My time outside on my own was thanks to the driver refusing to let anyone else out after me. I’m not sure why and didn’t realise at the time. Not until I eventually left my secluded sun-spot and retreated back inside to interrogate Abi and find out why she hadn’t daned to join me and bring a beer. Turn’s out she was turned away and couldn’t get my attention from the window. This makes sense, with such a pleasing view my eyes were fixed forward.
Eventually, Abi was able to enjoy the cool breeze also.
The boat keeps meandering through the river until it reaches the town of Pat Beng, roughly half way to Luang Prabang. Here, you rest for a night to resume with another full day in the morning.
Would you come here if you weren’t dropped off with no choice? Probably not. Before the slow boats started making their way down here, you would wonder what, if anything, was actually here.
This little town is formed mainly of a fairly steep hill that makes its way up from the boat dock, lined all the way on both sides with questionable guest houses. Or even more questionable guesthouses in development, hoping to cash in on the abundance of tourists loaded with money but lacking sleep, ready to make a bad accommodation choice amid the scourge of locals trying to convince you why their particular establishment is, in fact, the best.
Fortunately we had friends pass this way shortly before us, who gave the good advice of picking up your bags and walking up the hill, not succumbing to the endless offers being shouted out doors and windows at you until you’re at least a little way from the dock.
After looking at a few rooms, we settled on Donevilasak and coughed up LAK 50,000 (~£5). The room was very basic, with a barely locking door, and questionable cleanliness. We are not picky though, so for us for a night, it would be okay. Next door, the three lads who had jumped straight into a truck at the boat had arrived at their digs. Only to find they paid triple the price, and for an unfortunate lack of bed space; it turns out that what was sold as “3 double beds” was actually 2 structures looking roughly like beds, and a bit of floor. We were happy with ours.
After a dinner and a chat, we ignored the bountiful offer of drugs, and went to bed. The night was pretty uneventful, if a little hot.
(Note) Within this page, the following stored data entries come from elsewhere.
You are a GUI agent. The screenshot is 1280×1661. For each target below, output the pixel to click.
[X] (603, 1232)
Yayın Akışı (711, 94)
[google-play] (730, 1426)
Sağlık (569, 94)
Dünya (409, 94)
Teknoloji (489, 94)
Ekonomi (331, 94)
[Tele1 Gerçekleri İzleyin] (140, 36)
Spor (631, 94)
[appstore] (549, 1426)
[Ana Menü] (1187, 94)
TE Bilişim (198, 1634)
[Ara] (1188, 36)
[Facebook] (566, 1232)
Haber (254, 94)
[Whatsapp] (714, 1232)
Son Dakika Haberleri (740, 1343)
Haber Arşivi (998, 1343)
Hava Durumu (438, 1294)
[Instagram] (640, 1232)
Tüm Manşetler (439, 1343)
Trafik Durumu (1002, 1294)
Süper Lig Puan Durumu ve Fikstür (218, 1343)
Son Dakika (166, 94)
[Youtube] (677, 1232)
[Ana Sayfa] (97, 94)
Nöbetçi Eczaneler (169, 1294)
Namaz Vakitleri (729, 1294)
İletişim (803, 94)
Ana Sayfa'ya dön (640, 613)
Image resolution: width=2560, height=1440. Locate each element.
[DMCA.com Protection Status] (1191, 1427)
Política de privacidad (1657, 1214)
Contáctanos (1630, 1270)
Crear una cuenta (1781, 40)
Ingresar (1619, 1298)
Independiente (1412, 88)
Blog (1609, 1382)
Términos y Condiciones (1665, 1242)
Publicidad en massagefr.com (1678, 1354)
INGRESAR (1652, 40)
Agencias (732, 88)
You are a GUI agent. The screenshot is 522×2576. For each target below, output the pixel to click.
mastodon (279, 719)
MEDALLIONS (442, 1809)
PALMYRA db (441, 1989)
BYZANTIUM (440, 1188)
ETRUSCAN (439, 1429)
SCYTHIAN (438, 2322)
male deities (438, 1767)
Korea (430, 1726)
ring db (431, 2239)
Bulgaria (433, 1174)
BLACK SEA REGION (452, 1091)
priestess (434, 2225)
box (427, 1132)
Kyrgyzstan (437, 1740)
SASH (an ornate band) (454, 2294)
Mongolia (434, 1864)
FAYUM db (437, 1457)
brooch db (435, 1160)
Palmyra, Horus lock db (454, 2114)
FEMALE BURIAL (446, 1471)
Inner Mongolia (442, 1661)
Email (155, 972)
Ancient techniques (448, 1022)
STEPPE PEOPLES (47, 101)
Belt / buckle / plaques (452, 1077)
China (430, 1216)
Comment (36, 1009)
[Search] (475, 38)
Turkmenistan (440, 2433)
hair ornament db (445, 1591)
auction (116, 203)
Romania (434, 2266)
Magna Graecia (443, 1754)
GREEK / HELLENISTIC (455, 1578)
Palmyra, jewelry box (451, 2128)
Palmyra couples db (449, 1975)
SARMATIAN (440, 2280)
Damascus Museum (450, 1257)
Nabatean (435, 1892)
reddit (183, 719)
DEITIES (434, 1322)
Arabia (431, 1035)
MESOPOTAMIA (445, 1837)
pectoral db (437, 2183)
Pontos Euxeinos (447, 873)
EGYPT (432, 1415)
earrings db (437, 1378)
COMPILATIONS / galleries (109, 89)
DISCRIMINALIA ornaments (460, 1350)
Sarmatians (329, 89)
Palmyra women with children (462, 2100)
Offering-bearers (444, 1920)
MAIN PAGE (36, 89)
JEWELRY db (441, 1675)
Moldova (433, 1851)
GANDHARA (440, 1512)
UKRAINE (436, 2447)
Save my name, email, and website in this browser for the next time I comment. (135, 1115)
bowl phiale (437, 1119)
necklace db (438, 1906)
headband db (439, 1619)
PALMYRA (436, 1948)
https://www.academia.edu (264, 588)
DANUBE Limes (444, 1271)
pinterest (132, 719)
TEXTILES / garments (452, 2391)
The morning was interesting, though.
Despite being a long boat ride, we had finished for the day with surplus supplies of food. Before bed, I left a single banana perched satisfyingly on top of my backpack, the cleanest place. And in the voice of “Dear kitten“, “when I woke up, it was gone”.
Somehow, a piece of tasty fruit had been snatched by an unidentifiable source from our locked room, sometime during the night. We scoured the room for signs, but after looking under the bed decided it wise to end our search.
The Banana Bandit of Pat Beng remains at large.
After a quick breakfast, we joined the mass of similarly weary-eyed people making their way back down the hill to join the boat. Today’s one was smaller, and one of two, so the group we had been travelling with was a little split up. It was a lot more cramped, with no room to venture outside. The scenery was still similarly stunning though, witnessed instead out the sides of the boat.
From Pat Beng to Luang Prabang took around 8 hours, dropping us just outside of the actual centre. This is a now well established pseudo-scam whereby the boat drops off all the foreigners, then continues on with just the locals to Luang Prabang.
As a foreigner, it’s a short tuk-tuk ride for 20k kip (~£2). We didn’t mind too much, at this point just wanting to arrive. After our 3 day journey, we made it into Luang Prabang. Our first impressions was of a quiet and pretty town, more like something out of the French Riviera than Laos. “They have lampposts?!”
We would have some fun exploring, and eating more sandwiches.